# Exercise
Exclude the images and repeat all remaining entries exactly.
☆ ☆ ☆ ☆ ☆
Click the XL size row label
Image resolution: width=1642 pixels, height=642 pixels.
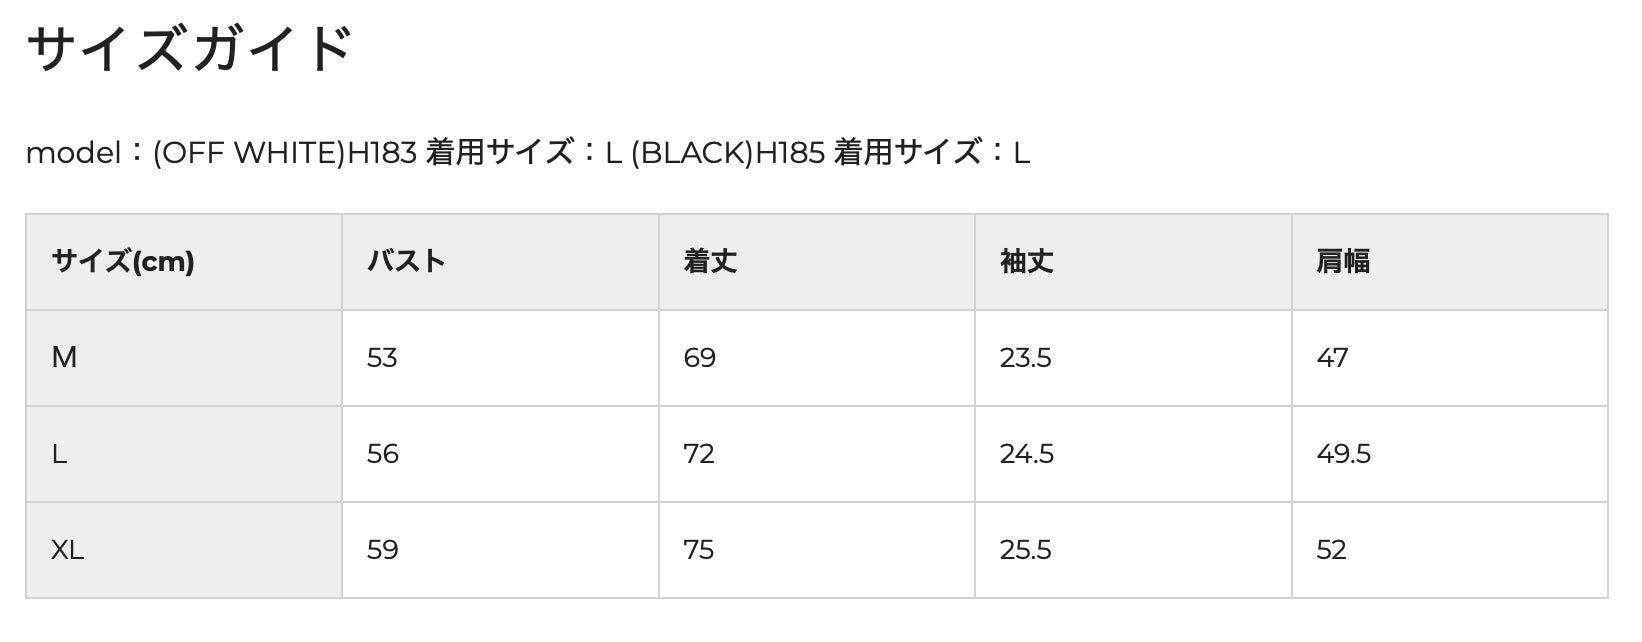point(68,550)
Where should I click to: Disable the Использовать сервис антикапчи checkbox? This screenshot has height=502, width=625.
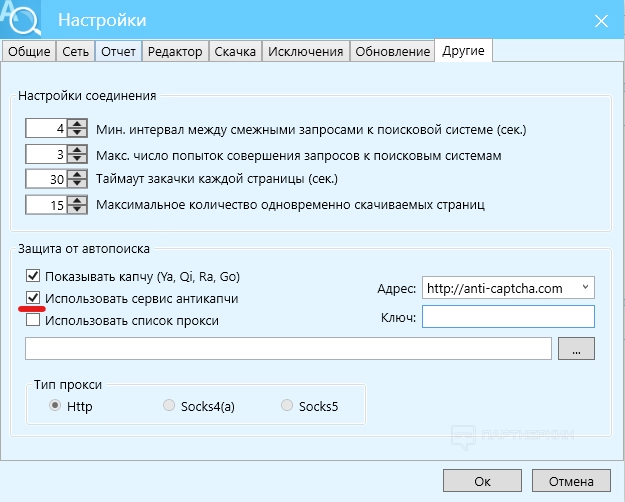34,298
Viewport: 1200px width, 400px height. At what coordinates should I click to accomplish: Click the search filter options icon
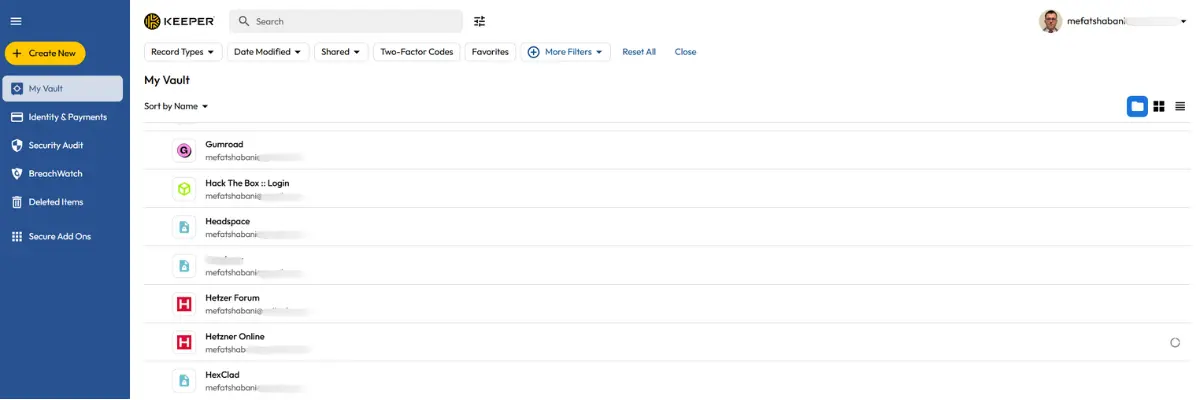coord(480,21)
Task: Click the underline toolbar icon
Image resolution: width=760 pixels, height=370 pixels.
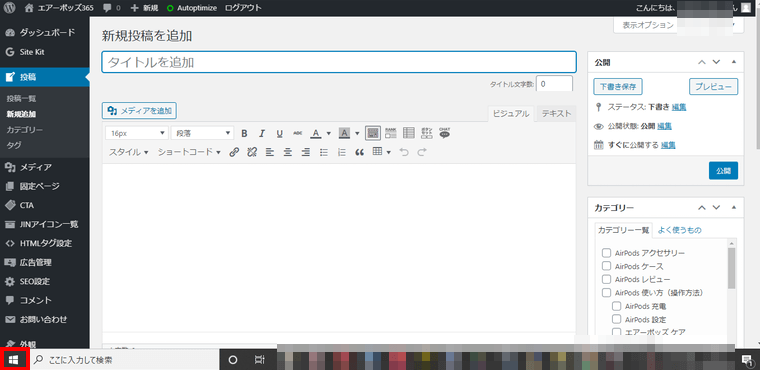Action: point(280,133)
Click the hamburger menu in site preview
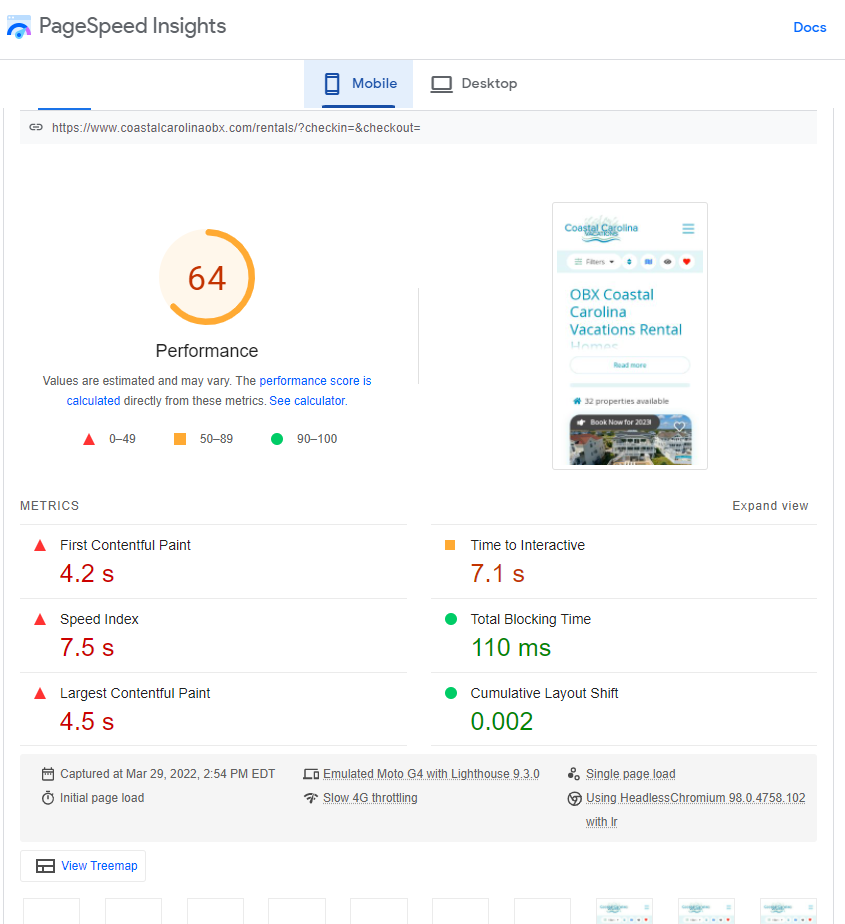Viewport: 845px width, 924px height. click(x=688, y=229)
☆ ☆ ☆ ☆ ☆
# Solution for this exercise
Click the XL size row label
Image resolution: width=1642 pixels, height=642 pixels.
point(68,550)
Where should I click to: Disable the Использовать сервис антикапчи checkbox? This screenshot has height=502, width=625.
34,298
Viewport: 1200px width, 400px height. At what coordinates should I click to accomplish: Click the search filter options icon
coord(480,21)
Task: Click the underline toolbar icon
Image resolution: width=760 pixels, height=370 pixels.
Action: point(280,133)
Click the hamburger menu in site preview
Viewport: 845px width, 924px height. click(x=688, y=229)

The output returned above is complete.